Quote all lines below exactly. Images stay out.

___ DATASET RECORDS ___

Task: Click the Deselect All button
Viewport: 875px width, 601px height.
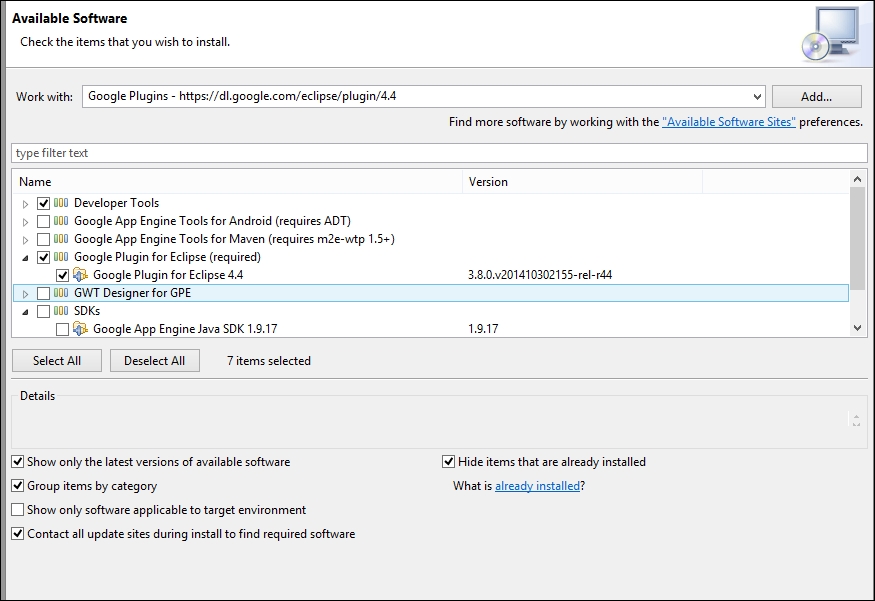Action: pyautogui.click(x=155, y=360)
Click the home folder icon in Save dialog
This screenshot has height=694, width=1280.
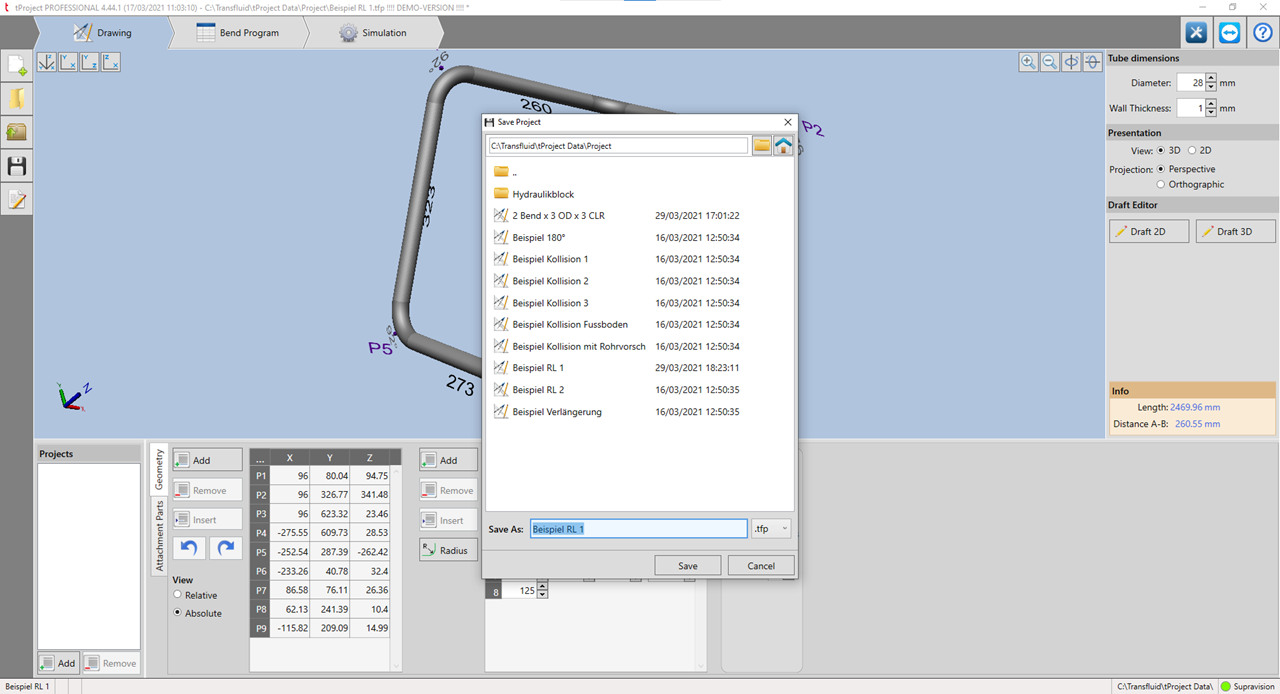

___

EXPECTED ANSWER:
Task: Click the Deselect All button
Viewport: 875px width, 601px height.
Action: pyautogui.click(x=155, y=360)
Click the home folder icon in Save dialog
This screenshot has height=694, width=1280.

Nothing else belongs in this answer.